• **HOW TO COMPLETE THIS TASK**: Say how many lines of these entries include the word "will", and answer with the number alone.

(INFORMATION SUPPLIED)

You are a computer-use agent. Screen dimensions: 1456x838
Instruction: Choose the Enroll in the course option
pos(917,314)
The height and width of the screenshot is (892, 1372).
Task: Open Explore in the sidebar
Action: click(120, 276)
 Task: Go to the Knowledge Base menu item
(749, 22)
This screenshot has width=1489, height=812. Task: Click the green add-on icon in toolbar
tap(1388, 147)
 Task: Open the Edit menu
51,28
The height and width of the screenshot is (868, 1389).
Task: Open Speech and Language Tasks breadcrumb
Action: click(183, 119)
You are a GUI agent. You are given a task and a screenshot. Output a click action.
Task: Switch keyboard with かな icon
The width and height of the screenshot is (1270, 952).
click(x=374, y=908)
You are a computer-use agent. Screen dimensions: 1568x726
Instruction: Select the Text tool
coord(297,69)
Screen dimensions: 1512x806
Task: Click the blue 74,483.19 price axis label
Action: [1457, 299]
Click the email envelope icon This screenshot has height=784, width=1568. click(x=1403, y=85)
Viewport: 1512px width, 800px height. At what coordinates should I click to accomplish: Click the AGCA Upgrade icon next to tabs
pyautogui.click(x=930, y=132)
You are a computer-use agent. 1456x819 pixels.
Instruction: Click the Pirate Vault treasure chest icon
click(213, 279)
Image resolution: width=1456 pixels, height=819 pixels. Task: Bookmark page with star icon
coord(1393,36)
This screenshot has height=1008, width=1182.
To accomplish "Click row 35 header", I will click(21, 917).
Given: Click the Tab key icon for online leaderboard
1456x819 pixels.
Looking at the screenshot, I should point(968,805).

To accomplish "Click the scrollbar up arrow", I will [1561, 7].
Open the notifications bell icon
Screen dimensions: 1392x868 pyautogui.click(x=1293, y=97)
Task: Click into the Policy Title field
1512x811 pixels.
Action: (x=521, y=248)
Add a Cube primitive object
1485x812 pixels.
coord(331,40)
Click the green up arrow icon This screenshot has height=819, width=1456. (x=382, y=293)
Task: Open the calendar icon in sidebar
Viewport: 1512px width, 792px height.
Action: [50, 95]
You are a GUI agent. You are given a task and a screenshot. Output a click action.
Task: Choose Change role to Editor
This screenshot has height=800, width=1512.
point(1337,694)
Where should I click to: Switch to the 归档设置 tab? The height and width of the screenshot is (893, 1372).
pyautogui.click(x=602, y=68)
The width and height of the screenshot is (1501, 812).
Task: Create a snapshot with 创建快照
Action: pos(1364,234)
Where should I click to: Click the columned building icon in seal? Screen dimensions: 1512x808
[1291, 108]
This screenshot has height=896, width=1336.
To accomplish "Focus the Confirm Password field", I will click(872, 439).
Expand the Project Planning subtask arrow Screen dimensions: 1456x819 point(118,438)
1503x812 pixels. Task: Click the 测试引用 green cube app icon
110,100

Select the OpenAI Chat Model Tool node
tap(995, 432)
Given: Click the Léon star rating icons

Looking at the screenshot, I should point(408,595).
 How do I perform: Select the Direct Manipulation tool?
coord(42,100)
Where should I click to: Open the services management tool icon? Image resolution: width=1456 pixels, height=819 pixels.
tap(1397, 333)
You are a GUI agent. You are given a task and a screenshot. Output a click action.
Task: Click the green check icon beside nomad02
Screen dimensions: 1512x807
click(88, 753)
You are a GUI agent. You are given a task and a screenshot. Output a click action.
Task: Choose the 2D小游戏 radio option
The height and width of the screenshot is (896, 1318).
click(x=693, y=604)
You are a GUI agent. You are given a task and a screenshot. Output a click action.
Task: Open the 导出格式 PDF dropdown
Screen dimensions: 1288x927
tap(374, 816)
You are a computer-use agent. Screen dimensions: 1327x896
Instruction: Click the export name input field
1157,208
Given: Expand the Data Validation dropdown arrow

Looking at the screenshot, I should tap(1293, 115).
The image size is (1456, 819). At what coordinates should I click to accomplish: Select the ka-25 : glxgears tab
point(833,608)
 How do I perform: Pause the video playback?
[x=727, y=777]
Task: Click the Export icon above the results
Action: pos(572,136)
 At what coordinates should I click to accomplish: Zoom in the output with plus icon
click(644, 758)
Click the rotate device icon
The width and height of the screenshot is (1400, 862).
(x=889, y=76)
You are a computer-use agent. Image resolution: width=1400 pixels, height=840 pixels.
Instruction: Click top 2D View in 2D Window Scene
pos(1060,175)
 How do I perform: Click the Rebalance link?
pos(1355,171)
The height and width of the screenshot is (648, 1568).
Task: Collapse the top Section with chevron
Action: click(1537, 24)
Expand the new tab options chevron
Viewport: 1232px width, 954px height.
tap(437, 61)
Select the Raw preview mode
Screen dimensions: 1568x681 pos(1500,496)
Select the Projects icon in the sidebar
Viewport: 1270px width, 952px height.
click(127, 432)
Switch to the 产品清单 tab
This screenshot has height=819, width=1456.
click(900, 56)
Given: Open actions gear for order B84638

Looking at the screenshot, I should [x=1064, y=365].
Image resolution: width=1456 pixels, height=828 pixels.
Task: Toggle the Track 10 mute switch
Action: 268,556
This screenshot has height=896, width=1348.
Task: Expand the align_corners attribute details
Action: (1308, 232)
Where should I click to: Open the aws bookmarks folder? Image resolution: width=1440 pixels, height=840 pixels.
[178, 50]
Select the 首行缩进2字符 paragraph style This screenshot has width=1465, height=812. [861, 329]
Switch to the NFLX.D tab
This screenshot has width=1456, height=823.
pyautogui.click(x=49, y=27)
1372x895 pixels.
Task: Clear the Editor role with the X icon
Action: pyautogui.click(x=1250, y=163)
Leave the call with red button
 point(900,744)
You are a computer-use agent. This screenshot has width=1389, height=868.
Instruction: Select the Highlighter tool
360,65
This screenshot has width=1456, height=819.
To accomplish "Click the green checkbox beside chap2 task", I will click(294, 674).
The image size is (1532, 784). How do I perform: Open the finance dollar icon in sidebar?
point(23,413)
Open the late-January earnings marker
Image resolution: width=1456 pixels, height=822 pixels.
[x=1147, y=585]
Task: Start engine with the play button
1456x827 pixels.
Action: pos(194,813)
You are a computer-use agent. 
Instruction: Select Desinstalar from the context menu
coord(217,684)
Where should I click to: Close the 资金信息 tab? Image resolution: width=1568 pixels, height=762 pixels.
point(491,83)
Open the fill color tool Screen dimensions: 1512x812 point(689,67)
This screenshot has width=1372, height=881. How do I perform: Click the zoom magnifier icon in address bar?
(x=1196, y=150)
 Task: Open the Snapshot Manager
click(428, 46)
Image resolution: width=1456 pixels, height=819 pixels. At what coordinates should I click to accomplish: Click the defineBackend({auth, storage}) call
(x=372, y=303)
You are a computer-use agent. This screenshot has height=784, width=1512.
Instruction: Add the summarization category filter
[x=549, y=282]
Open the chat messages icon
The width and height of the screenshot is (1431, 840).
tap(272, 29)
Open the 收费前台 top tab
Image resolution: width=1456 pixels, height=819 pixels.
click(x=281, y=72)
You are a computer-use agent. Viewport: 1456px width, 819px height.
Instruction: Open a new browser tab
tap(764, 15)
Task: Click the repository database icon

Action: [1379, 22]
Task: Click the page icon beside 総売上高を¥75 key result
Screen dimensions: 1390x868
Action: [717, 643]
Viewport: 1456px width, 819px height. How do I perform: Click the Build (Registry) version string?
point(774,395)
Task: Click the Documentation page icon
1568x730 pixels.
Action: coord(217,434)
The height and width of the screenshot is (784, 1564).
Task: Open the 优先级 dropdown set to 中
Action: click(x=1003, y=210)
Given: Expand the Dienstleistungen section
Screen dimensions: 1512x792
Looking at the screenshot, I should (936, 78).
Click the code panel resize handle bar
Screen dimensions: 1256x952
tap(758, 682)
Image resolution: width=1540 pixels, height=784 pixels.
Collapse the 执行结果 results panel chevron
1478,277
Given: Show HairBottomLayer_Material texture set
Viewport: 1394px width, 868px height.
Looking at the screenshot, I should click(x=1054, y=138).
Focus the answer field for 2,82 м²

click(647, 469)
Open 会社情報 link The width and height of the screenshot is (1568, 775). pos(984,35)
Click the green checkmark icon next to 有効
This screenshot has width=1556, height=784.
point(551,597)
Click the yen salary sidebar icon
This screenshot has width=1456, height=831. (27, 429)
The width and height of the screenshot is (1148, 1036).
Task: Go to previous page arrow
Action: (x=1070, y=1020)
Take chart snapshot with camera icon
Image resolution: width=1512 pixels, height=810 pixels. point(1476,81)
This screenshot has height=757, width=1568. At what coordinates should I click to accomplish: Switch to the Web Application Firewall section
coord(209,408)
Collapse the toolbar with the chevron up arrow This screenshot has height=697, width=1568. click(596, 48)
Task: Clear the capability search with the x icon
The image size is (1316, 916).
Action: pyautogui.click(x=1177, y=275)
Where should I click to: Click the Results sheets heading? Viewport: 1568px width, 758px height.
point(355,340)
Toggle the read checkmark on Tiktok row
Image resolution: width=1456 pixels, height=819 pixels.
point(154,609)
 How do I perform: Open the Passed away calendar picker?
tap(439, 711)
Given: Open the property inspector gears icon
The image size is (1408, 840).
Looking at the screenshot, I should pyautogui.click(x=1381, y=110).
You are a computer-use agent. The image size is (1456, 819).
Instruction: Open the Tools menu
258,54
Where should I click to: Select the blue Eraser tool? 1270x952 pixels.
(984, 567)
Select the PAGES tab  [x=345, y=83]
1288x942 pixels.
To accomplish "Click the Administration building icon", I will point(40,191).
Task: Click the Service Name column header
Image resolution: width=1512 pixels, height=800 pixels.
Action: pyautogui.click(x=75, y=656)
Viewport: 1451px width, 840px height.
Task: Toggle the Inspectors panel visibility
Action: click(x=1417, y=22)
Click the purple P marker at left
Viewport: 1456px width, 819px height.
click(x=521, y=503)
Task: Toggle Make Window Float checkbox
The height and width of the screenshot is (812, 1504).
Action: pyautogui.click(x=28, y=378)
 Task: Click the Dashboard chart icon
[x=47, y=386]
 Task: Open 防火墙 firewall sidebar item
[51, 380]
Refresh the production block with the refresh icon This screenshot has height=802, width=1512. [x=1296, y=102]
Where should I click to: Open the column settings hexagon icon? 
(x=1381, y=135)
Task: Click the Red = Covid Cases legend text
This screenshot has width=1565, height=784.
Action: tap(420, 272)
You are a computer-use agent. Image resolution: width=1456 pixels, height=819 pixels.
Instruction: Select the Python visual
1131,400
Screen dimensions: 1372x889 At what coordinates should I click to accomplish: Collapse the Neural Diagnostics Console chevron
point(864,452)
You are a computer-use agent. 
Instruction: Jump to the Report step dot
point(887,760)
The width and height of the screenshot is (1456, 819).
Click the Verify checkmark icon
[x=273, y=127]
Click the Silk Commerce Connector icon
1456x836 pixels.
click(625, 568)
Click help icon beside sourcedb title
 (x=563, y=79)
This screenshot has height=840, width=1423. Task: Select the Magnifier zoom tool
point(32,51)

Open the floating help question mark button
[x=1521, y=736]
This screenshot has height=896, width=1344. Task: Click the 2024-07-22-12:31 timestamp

(End INFORMATION SUPPLIED)

• **RESPONSE AREA**: 5